*Extrait du document*.
- - - - - - -
Que faire dans ces conditions ? On pourrait organiser une conférence internationale. On pourrait aussi envisager de mettre le pays sous tutelle. Les textes de l’ONU offrent cette possibilité, même si elle n’a jamais été tentée jusqu’à présent. Mais la Centrafrique n’intéresse pas grand monde, même plus la France. Les forces de l’ONU qui s’y trouvent n’ont pas le mandat qu’il faudrait pour gérer ce type de situation.

En attendant, deux réformes pourraient améliorer les choses. D’abord, il faudrait donner plus d’autonomie aux différentes régions du pays. Les liaisons sont mauvaises, souvent uniquement aériennes. Les contextes sont différents entre le nord musulman et le sud chrétien. Ensuite, le pouvoir en place à Bangui devrait en finir avec la culture de l’impunité.

Aujourd’hui, chaque chef de clan qui fomente des troubles est quasiment assuré d’être impuni, au nom de la réconciliation nationale.

Cette réconciliation n’autorise pas tout. Depuis trois ans, un tribunal spécial international est censé juger les coupables d’exaction. Il est dirigé par un proche du président congolais Joseph Kabila et ne semble pas avoir beaucoup avancé. L’impunité demeure et ce n’est pas bon.

Recueilli par Pierre Cochez

(1) Éd. La Découverte, 21 €, août 2017.

Tout le monde sait que cet Etat est une fiction

Thierry Vircoulon

Chercheur associé au programme Afrique subsaharienne de l’Ifri

Depuis son indépendance en 1960, ce pays a toujours vécu sous la dépendance directe d’un ou plusieurs acteurs extérieurs. Jusqu’à la fin des années 1990, sous celle de la France. Puis de la sous-région, en particulier du Gabon. Et avec la crise ouverte par la Séléka, sa gestion a été transférée à l’ONU.

Sur le fond, la greffe de l’État n’a jamais pris. C’était déjà une colonie au rabais aux yeux de la France. Elle n’a pas investi sérieusement dans les infrastructures et la formation d’une élite : en 1960, ce pays n’avait donc pas les ressources humaines pour l’administrer et assumer son indépendance. En conséquence, la France l’a pourvu en conseillers, en cadres et en soutien financier. Cette assistance technique et économique l’a infantilisé. Elle a conduit les Centrafricains à ne pas s’approprier leur administration, d’autant qu’ils se sont très bien accommodés de cette fausse indépendance. Le paroxysme a été atteint sous le régime du président Kolingba où un officier de la DGSE jouait le rôle de président bis.
- - - - - - -
*Données fournies*.

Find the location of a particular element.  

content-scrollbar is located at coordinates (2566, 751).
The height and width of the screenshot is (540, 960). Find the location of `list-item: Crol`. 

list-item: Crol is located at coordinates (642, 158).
- - - - - - -
*Travail à faire*. Recopiez à l'identique le passage du texte sur la Centrafrique qui commence par « En attendant, deux » et s'achève sur « la réconciliation nationale. ».

*Réponse attendue*.
En attendant, deux réformes pourraient améliorer les choses. D’abord, il faudrait donner plus d’autonomie aux différentes régions du pays. Les liaisons sont mauvaises, souvent uniquement aériennes. Les contextes sont différents entre le nord musulman et le sud chrétien. Ensuite, le pouvoir en place à Bangui devrait en finir avec la culture de l’impunité.

Aujourd’hui, chaque chef de clan qui fomente des troubles est quasiment assuré d’être impuni, au nom de la réconciliation nationale.